En el Perú se regula cada manada por 800 a 1.000 cabezas, y se guarda con un solo hombre, que es el ovejero (conforme allí los llaman); éste no gana más que 18 pesos al año, de los cuales se ha de mantener él, su mujer e hijos, y los perros que le han de ayudar a cuidar del rebaño; pero de estos 18 pesos se ha de descontar el tribu-to, que siendo ocho pesos, puesto en un medio, sólo le quedan 10 para todo lo demás, y su amo no le da ninguna otra cosa. No se puede atribuir la cortedad de estos salarios a baratura de la tierra, pues, bien por el contrario, todo es en ella incomparablemente más subido de precio que en España. Lo mismo sucede en las otras suertes de haciendas, con que, sin escrúpulo, se puede asegurar que un país donde cuanto se come y viste es caro, se particulariza en ser el servicio de sus naturales barato con extremo, lo cual no puede suceder de otra forma sino vistiendo ellos tan reducidamente como se anotó en el mismo tomo de la Historia ya citado, manteniéndose con las hierbas silvestres del campo, y con maíz tostado o un poco de cebada molida, sin más aderezo ni composición que la de la harina. 16. En el cuarto y último orden de haciendas, que son los obrajes, parece se refunden todas las plagas de la miseria; allí se juntan todos los colmos de la infelicidad y se encuentran las mayores lástimas que puede producir la impiedad. Bien conocido ha sido esto de los ministros que ha tenido España y, en su consecuencia, se han tomado las más serias providencias que ha podido dictar la razón y aconsejar la justicia, pero la lástima ha sido que la libertad de aquellos países no ha dado lugar a que hayan tenido la debida observancia, según iremos viendo.

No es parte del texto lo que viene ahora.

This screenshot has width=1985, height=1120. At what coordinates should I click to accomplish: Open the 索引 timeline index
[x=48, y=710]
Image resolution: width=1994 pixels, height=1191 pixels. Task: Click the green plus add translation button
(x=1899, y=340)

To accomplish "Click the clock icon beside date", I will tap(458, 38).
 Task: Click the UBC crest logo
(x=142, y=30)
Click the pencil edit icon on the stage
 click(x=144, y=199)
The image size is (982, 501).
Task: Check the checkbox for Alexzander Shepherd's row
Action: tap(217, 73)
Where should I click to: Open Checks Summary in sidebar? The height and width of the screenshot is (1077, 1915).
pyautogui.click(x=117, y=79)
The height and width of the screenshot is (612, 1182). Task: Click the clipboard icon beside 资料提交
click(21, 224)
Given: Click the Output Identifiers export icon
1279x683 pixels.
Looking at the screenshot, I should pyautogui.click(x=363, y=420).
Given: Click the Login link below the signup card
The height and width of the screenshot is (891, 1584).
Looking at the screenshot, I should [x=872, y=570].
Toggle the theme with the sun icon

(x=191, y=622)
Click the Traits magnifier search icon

17. Son los obrajes un conjunto de las otras tres clases de hacienda y, fuera de las tierras que se cultivan, de las vacadas y de los rebaños, son las fábricas en donde se tejen los paños, bayetas, sargas y cosas de lana, que en todos los reinos del Perú se denominan con la voz de ropa de la tierra. En los tiempos pasados solamente había obrajes de cosas de lanas en la provincia de Quito, pero ya en los presentes se han establecido en las demás, aunque lo que se fabrica en las otras que están al sur de la de Quito son pañetes y algunas bayetas y jergas, debiéndose considerar aquéllos como paños muy ordinarios; pero hay provincias, como la de Cajamarca, donde se hacen tejidos de algodón y hay obrajes para este fin. 18. Para formar un perfecto juicio de lo que son los obrajes, es preciso considerarlos como una galera que nunca cesa de navegar y continuamente rema en calma, alejándosele tanto el puerto que no consigue nunca llegar a él, aunque su gente trabaja sin cesar con el fin de tener algún descanso. El modo de gobernarse los obrajes, el trabajo que tienen en él los indios a quienes comprende esta desgraciada suerte, y el riguroso castigo que experimentan aquellos miserables, aún puede ser que exceda a la comparación que se ha hecho, después de bien considerado. 19. Empieza, pues, el trabajo de los obrajes antes que aclare el día, a cuya hora acude cada indio a la pieza que le corresponde, según su ejercicio, y en ella se les reparten las tareas que les pertenecen; pero luego que se concluye esta diligencia, cierra las puertas el maestro de obraje y los deja encarcelados en ella.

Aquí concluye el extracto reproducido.